Em livro, americana denuncia monopólio da varejista e explica por que fazer os consumidores felizes não é o suficiente.

Lina Khan, a estudante de direito que denunciou monopólio da Amazon nos EUA (Brandon Thibodeaux/The New York Times)

Lina Khan, a estudante de direito que denunciou monopólio da Amazon nos EUA (Brandon Thibodeaux/The New York Times)

Mariana Desidério

Mariana Desidério

Publicado em 23 de setembro de 2018 às 07h00.

Última atualização em 23 de setembro de 2018 às 07h00.

Os velhos livros estão no último andar da biblioteca de Direito da Universidade Metodista do Sul.

"Dilema Antitruste", "O Impulso Antitruste", "Antitruste na Economia em Expansão", prateleiras e mais prateleiras de volumes ignorados há décadas. Há uma dúzia de livros grossos com transcrições de audiências do Congresso sobre o poder do monopólio em 1949, quando o mundo estava em ruínas e os soviéticos, em marcha. Os legisladores acreditavam que a concentração econômica tornaria os EUA mais vulneráveis.

No final da seção, há uma mesa ao lado da janela. "Este é o meu posto de comando", disse Lina Khan.

Na verdade, é um canto simples. Alguns livros estão amontoados aleatoriamente ao lado de uma garrafa com água e outra com chá. Khan passou um bom tempo em Dallas no ano passado, trabalhando em um argumento sobre o poder monopolista que tem como alvo uma das empresas mais admiradas, reservadas e temidas da nossa era: a Amazon.

Ela domina esmagadoramente o comércio on-line, emprega mais de meio milhão de pessoas e mantém funcionando grande parte da internet através de sua divisão de computação em nuvem. Por um breve período, tornou-se a segunda empresa a valer um trilhão de dólares.

Se os concorrentes tremem com as ambições da Amazon, os consumidores estão satisfeitos com sua rapidez de entrega e preços baixos. Eles assistem a seus filmes vencedores do Oscar e pedem que a empresa construa uma segunda sede em suas cidades. Pode-se dizer que poucos clientes acreditam precisar ser protegidos contra ela.

Só que, até recentemente, ninguém se preocupava com Facebook, Google ou Twitter; agora, os políticos, os meios de comunicação, acadêmicos e reguladores estão trabalhando em ideias que, metafórica ou literalmente, diminuiriam o tamanho dessas empresas. Os membros do Congresso interrogaram executivos de redes sociais em mais uma rodada de audiências no Congresso. Desde que o Departamento de Justiça enfrentou a Microsoft, em meados da década de 1990, os gigantes de tecnologia não eram esmiuçados como estão sendo agora.

A Amazon tem uma receita maior que a do Facebook, do Google e do Twitter juntas, mas, no geral, está livre de investigações. Só que isso está começando a mudar, e uma das maiores razões é Khan.

◆ **INSTRUÇÃO**
Com base na reportagem sobre Lina Khan, explique por que os legisladores americanos se preocupavam com o poder do monopólio nas audiências do Congresso de 1949.

◆ **ITENS DE DADOS**

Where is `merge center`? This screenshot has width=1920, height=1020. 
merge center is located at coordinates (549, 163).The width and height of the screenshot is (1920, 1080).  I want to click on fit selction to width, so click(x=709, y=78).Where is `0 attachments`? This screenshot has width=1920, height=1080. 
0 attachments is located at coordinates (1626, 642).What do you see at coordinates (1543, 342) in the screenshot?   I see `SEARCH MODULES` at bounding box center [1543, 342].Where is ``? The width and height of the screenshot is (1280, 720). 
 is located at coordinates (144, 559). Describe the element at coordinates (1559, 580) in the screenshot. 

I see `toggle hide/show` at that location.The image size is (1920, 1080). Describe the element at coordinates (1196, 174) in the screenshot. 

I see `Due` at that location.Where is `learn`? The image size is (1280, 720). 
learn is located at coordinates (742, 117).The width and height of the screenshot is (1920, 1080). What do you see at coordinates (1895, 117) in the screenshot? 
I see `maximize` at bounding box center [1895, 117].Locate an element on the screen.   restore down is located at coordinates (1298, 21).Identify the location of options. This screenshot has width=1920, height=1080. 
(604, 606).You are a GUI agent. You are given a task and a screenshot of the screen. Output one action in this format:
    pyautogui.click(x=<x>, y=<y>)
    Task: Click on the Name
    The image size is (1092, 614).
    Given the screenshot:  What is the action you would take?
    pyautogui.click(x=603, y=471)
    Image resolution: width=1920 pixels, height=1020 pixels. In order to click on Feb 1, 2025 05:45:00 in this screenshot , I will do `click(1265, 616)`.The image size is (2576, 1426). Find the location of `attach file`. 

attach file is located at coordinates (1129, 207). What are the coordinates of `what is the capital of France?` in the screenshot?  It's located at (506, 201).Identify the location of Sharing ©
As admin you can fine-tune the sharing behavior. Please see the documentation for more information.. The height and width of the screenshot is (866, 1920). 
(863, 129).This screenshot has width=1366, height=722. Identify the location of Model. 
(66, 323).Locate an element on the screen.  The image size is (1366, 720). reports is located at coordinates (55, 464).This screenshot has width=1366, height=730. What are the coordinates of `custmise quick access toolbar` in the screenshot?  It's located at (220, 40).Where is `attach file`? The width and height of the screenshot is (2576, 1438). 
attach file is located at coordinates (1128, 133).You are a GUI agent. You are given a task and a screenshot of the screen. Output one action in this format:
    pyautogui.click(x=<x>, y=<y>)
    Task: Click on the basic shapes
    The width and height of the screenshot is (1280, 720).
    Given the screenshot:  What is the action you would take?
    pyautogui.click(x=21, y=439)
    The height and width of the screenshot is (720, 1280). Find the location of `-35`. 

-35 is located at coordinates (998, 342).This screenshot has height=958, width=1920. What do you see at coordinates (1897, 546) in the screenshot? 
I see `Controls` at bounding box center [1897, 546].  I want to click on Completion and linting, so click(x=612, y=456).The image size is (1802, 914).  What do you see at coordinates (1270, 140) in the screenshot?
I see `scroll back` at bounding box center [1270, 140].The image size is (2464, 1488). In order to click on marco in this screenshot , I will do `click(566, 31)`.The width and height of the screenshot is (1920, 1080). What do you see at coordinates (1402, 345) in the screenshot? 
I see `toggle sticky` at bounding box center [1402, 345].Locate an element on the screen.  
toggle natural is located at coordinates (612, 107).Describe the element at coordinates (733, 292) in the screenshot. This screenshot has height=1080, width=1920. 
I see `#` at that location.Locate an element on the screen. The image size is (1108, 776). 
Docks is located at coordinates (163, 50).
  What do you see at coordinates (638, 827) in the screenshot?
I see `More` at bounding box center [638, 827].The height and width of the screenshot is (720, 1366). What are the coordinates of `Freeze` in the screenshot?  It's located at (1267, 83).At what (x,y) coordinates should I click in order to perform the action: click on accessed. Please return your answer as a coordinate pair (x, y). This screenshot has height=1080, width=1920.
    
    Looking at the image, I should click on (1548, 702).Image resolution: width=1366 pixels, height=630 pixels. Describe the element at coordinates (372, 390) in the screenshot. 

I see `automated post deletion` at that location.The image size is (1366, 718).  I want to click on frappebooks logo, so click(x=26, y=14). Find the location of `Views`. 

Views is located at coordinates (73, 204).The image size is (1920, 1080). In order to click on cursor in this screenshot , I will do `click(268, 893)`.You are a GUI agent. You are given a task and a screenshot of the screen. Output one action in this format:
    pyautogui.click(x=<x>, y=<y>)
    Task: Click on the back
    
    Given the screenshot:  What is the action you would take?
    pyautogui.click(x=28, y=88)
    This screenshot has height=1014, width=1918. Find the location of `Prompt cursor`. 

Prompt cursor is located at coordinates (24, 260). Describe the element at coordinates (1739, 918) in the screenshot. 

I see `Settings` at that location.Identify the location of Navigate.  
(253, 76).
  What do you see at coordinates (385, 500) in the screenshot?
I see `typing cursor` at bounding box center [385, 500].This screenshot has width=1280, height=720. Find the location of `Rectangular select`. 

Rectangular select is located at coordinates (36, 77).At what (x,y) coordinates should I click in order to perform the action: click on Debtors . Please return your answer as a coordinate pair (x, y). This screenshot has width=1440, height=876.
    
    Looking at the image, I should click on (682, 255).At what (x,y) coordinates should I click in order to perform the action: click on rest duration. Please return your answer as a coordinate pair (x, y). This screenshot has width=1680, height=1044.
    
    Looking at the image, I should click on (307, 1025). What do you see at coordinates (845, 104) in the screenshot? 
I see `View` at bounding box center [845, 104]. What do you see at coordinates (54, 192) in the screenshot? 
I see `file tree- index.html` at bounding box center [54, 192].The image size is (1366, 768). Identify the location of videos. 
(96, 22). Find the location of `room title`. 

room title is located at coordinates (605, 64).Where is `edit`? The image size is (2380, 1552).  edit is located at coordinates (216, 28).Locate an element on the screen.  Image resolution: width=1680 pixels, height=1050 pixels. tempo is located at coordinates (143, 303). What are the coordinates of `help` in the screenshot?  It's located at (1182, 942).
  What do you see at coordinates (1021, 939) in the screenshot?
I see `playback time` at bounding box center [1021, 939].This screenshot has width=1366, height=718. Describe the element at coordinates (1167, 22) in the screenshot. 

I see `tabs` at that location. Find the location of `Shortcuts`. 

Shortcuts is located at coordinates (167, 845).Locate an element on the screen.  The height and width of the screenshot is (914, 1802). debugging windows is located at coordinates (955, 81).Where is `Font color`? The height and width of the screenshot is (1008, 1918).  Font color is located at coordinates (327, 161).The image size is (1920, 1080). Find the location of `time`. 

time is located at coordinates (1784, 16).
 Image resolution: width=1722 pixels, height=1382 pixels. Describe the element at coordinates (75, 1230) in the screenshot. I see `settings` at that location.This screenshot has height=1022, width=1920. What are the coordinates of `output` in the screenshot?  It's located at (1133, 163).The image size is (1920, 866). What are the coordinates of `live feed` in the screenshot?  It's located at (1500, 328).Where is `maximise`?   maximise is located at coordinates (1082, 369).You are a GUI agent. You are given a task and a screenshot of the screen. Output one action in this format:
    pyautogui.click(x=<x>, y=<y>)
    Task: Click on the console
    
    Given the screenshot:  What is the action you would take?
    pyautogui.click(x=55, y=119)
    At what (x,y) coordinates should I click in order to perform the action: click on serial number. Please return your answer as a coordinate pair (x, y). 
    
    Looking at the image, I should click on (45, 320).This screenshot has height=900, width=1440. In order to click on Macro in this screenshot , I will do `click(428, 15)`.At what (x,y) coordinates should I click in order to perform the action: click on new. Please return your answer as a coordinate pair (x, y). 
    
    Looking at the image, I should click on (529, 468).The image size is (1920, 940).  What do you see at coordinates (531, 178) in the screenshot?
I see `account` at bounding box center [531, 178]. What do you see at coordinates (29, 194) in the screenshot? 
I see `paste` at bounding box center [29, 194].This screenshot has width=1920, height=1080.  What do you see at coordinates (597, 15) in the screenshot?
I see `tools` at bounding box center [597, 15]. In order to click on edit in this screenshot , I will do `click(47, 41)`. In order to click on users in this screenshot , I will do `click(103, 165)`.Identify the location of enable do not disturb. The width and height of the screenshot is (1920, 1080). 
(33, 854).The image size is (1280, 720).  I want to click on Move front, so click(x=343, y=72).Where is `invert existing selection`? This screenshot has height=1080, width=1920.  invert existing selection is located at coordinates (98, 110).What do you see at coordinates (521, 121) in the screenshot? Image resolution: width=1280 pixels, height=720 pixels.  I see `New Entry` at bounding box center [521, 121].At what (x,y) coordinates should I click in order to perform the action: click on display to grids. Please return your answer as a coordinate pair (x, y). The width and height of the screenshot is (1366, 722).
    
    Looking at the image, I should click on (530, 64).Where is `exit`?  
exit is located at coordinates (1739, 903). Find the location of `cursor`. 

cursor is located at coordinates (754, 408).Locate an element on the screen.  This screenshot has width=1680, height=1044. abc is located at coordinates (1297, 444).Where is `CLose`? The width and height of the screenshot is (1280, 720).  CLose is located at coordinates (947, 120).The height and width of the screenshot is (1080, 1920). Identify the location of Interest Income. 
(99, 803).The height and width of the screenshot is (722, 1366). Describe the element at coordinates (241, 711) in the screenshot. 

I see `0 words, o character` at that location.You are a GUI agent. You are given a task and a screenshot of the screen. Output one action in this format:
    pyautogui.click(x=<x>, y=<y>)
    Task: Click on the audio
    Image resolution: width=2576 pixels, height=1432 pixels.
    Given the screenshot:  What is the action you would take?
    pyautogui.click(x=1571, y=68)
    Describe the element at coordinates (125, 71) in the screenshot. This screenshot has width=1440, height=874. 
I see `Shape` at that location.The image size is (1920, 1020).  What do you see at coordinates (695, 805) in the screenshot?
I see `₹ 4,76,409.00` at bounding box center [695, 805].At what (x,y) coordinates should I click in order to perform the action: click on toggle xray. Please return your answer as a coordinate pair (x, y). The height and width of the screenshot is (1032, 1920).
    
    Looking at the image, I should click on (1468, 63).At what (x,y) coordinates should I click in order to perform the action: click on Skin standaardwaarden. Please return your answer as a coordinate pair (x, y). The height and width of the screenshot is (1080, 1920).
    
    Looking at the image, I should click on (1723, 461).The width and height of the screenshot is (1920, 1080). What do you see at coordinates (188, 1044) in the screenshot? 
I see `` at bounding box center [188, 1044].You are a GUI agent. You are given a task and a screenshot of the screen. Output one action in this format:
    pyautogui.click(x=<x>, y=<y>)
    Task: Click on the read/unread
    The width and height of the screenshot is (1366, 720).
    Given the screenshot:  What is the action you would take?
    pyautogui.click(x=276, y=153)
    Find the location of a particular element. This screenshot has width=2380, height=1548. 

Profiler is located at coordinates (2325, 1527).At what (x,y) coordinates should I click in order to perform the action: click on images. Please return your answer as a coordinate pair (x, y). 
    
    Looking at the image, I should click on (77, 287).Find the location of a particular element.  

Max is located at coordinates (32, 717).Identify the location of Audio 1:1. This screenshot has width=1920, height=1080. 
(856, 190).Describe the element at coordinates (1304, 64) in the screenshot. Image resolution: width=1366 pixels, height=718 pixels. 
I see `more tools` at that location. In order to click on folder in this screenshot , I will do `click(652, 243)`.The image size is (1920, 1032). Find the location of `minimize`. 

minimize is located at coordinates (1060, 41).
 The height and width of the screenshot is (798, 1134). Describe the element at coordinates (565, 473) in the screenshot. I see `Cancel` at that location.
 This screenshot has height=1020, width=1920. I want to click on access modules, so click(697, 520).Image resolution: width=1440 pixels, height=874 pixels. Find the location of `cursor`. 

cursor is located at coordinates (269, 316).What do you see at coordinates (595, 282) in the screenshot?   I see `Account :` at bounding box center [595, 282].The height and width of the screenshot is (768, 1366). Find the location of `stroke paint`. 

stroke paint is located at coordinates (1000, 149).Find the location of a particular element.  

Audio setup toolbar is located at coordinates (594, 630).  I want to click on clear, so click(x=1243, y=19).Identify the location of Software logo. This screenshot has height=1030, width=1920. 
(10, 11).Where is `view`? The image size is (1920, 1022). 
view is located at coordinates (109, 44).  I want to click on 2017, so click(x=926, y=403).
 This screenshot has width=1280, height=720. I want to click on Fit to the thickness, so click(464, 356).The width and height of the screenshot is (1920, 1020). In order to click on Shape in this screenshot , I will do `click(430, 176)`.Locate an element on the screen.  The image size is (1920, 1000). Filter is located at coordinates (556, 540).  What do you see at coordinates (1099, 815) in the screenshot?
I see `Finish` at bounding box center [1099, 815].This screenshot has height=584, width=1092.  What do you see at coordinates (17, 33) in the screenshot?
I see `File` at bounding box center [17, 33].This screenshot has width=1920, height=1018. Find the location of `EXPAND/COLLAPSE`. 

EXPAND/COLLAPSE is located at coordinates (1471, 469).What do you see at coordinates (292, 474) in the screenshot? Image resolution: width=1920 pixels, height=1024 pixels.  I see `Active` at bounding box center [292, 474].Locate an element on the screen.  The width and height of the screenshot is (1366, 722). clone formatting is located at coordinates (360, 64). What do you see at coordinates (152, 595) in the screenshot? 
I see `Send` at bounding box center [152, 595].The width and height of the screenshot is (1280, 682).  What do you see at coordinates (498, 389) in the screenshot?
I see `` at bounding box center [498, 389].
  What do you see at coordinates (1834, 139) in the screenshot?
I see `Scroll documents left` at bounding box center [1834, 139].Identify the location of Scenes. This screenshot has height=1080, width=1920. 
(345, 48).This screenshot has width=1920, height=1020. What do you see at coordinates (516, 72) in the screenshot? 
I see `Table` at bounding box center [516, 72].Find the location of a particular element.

◆ **RESULTADO**
Os legisladores acreditavam que a concentração econômica tornaria os EUA mais vulneráveis. Isso ocorria em um momento em que o mundo estava em ruínas e os soviéticos estavam em marcha.